This is an official driver release from Fresco Logic in an attempt to help the open-source community adopting the development and use of the FL2000DX device. This driver only covers the USB part of the display logic. It does not support the Linux desktop logic (eg. extended desktop vs mirrored desktop).
This driver is tested on Ubuntu 14 LTS as well as some Android platforms with kernel version 3.10.x. This driver source might not compile on newer kernels (eg. 4.0 or above) because of the fast-moving API changes in the mainstream kernel. You might need to adapt it for your own use.
This release is targeted to open-source developers, as opposed to end-users.
Currently Fresco Logic does not provide desktop related manipulation. Fresco Logic hopes the community will contribute to this area so that end-users can easily adopt this solution.
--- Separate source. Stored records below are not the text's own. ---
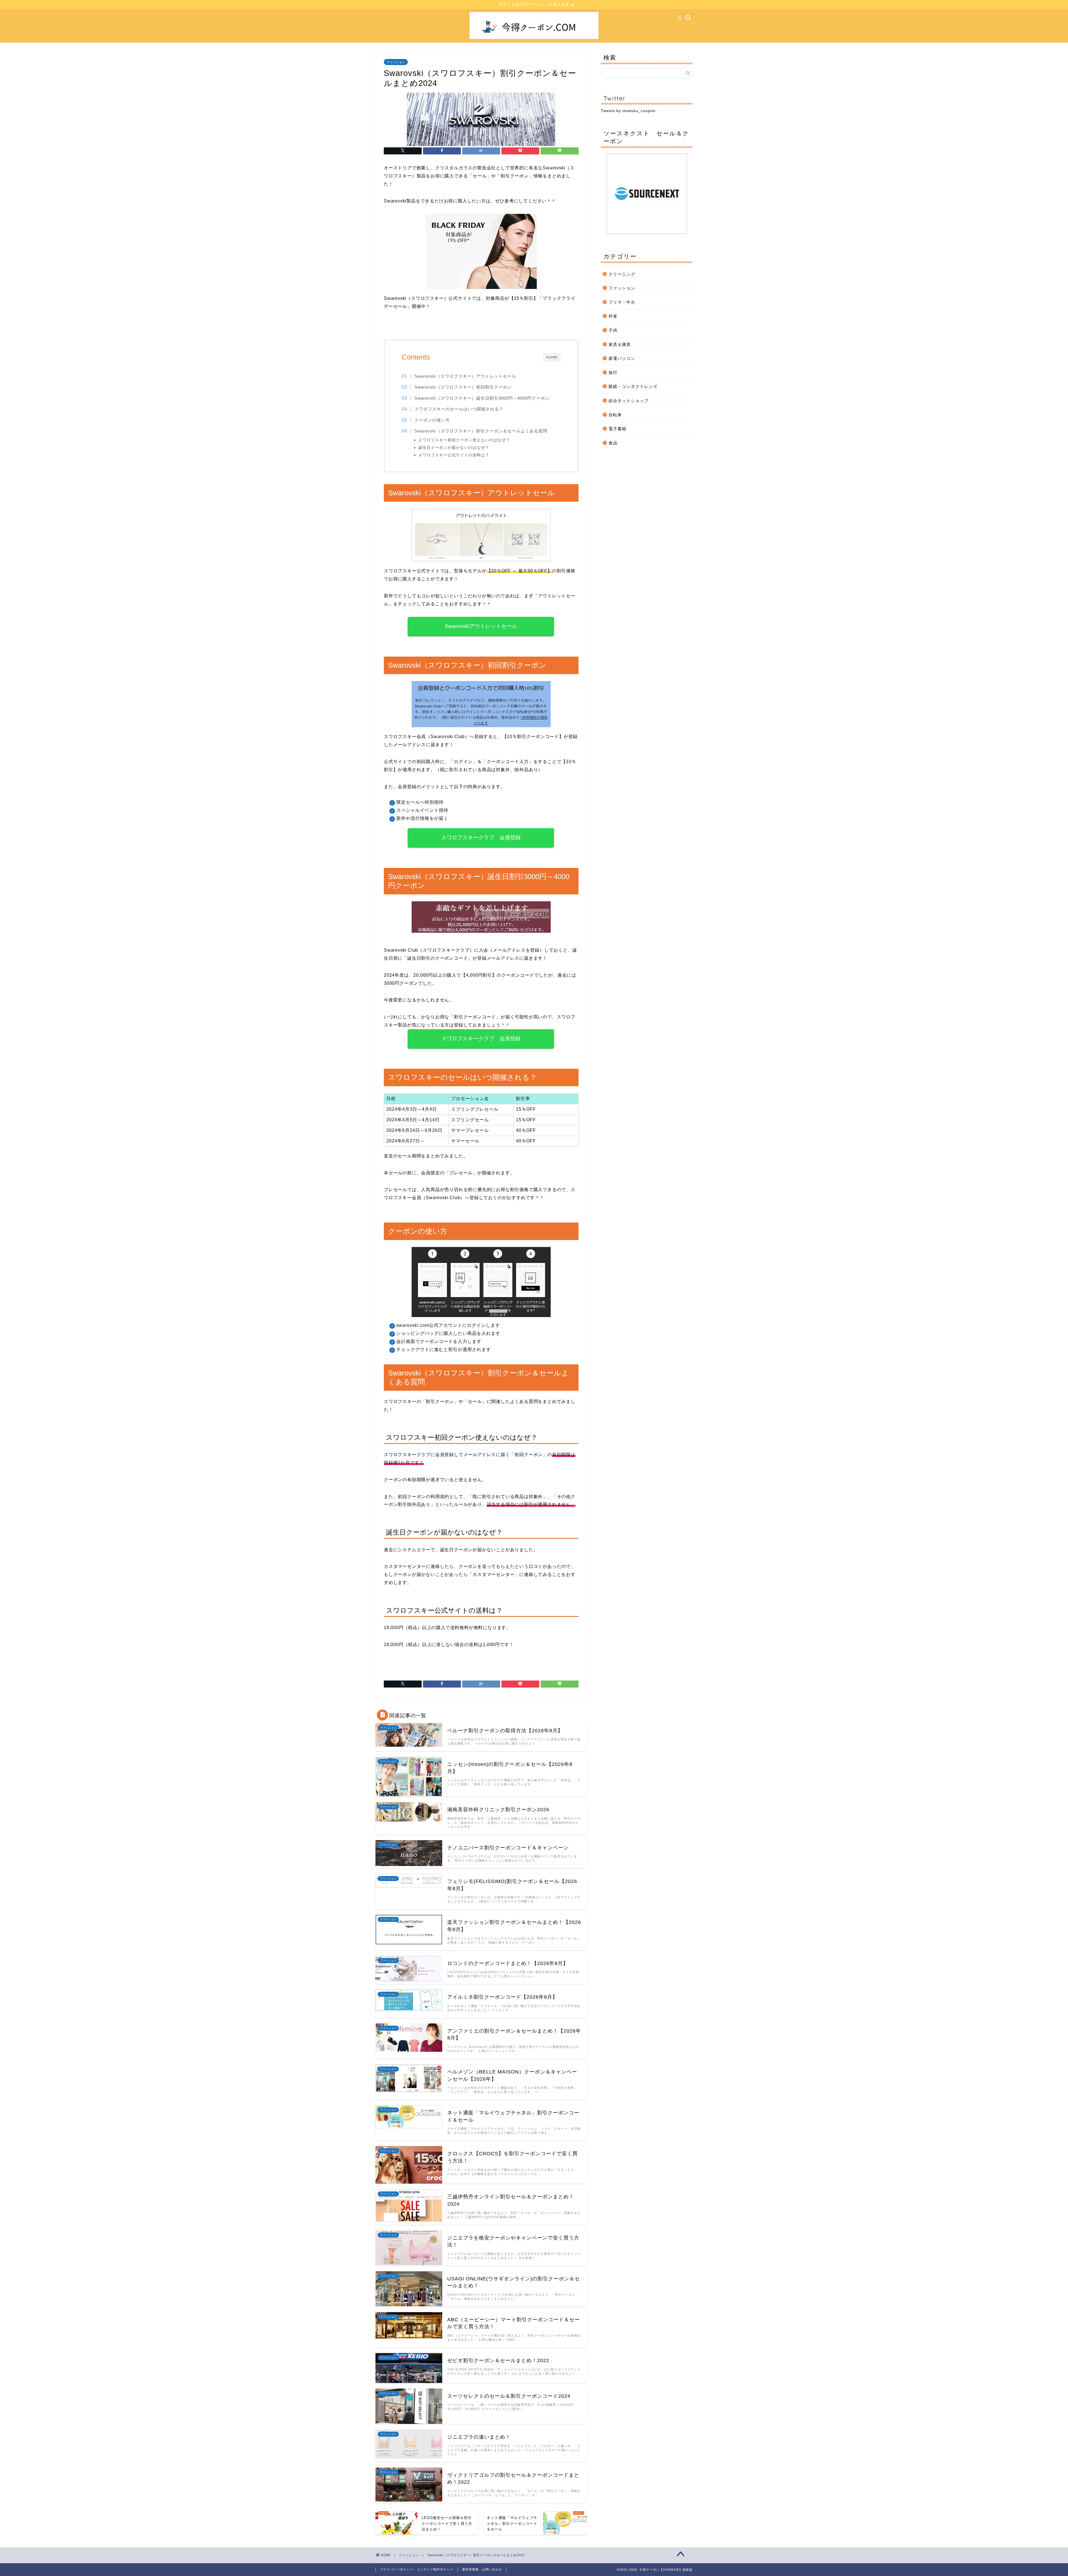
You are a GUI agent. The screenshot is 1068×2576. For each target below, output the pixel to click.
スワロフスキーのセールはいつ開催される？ (458, 409)
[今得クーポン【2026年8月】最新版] (534, 38)
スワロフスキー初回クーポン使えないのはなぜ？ (464, 440)
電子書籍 (617, 428)
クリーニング (622, 274)
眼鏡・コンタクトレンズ (633, 386)
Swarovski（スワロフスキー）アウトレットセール (465, 376)
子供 (613, 330)
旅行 (613, 372)
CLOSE (551, 357)
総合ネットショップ (629, 400)
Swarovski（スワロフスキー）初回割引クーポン (463, 387)
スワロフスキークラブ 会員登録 (481, 837)
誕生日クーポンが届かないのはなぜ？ (453, 448)
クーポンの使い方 (432, 420)
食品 (613, 443)
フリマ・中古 (622, 302)
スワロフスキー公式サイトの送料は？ (453, 455)
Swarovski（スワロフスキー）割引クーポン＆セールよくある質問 (480, 431)
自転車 (615, 414)
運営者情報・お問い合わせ (482, 2569)
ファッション (396, 62)
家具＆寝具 (620, 344)
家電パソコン (622, 358)
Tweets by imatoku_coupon (628, 111)
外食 (613, 316)
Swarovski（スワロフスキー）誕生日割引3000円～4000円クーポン (482, 398)
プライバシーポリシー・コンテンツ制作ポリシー (416, 2569)
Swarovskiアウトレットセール (481, 626)
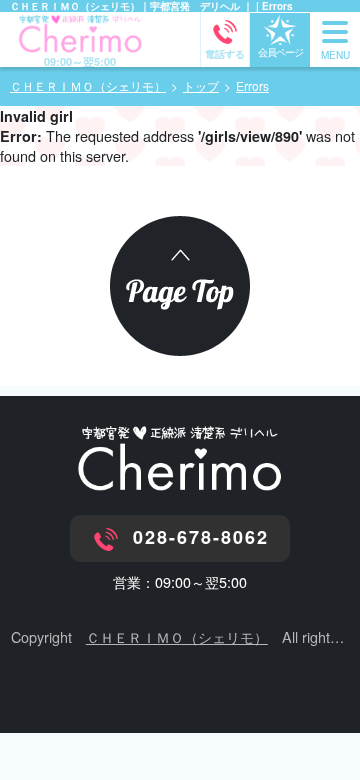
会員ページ (280, 52)
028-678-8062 (201, 537)
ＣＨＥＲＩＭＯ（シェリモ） (177, 636)
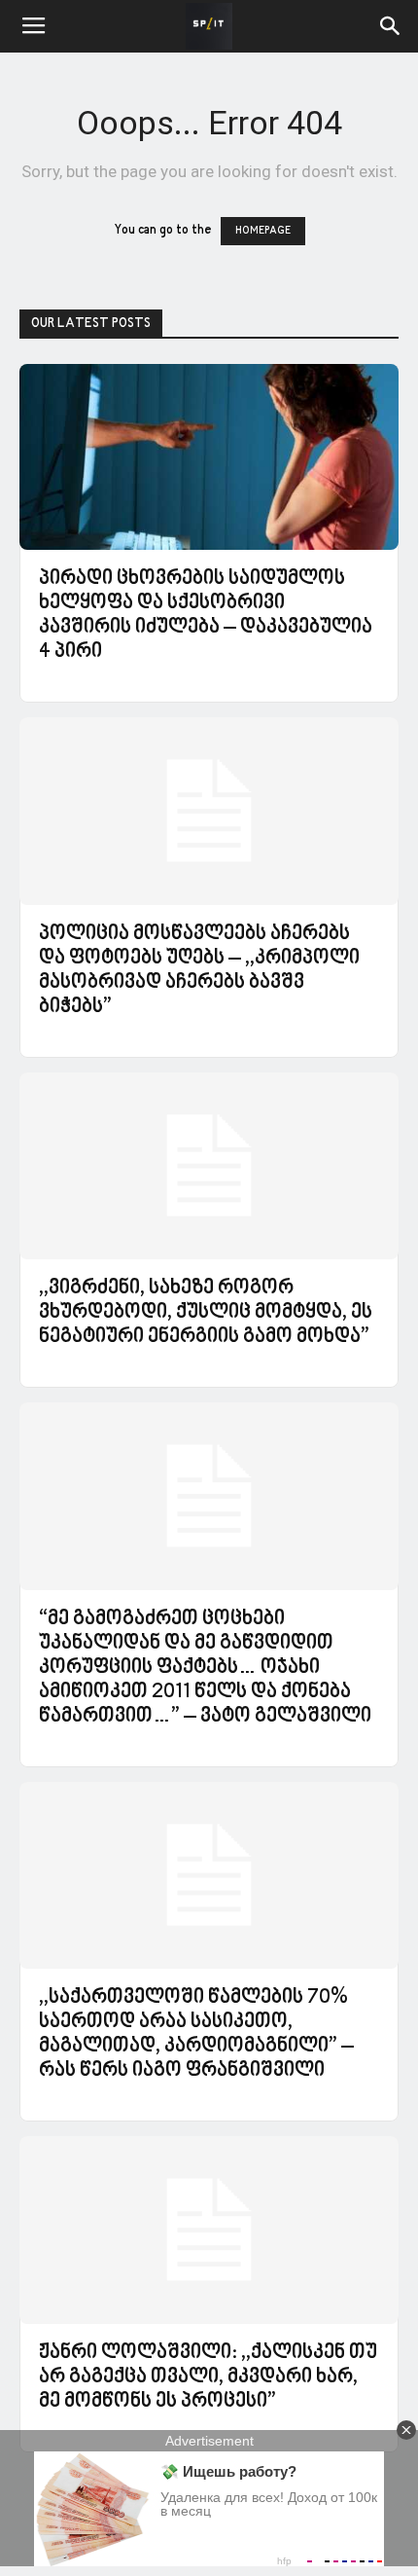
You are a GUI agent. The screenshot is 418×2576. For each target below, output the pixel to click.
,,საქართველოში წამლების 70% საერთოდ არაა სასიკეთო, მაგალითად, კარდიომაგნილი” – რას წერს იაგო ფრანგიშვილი (196, 2034)
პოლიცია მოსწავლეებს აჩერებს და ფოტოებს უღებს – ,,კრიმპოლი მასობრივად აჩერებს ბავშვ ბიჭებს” (199, 971)
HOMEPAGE (263, 231)
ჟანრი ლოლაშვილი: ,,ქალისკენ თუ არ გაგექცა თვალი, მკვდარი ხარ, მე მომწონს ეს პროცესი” (208, 2377)
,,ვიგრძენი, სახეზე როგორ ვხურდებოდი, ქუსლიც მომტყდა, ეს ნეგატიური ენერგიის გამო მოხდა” (205, 1313)
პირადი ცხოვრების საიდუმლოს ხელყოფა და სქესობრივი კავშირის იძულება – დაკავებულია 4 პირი (205, 615)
The FL2000DX chip is cheap by design where it doesn't have a frame buffer on its own. It relies heavily on USB 3.0 transfer speed to accommodate continuous USB flow. The larger the image is, the heavier it depends on USB bandwidth. A typical 1920x1080@60 Hz requires 1920 * 1080 * 24bpp * 60 = 373,248,000 bytes/sec of traffic over the USB bus. As such, USB2.0 speed is not supported.
Connecting more than one FL2000DX device to the same bus is deprecated.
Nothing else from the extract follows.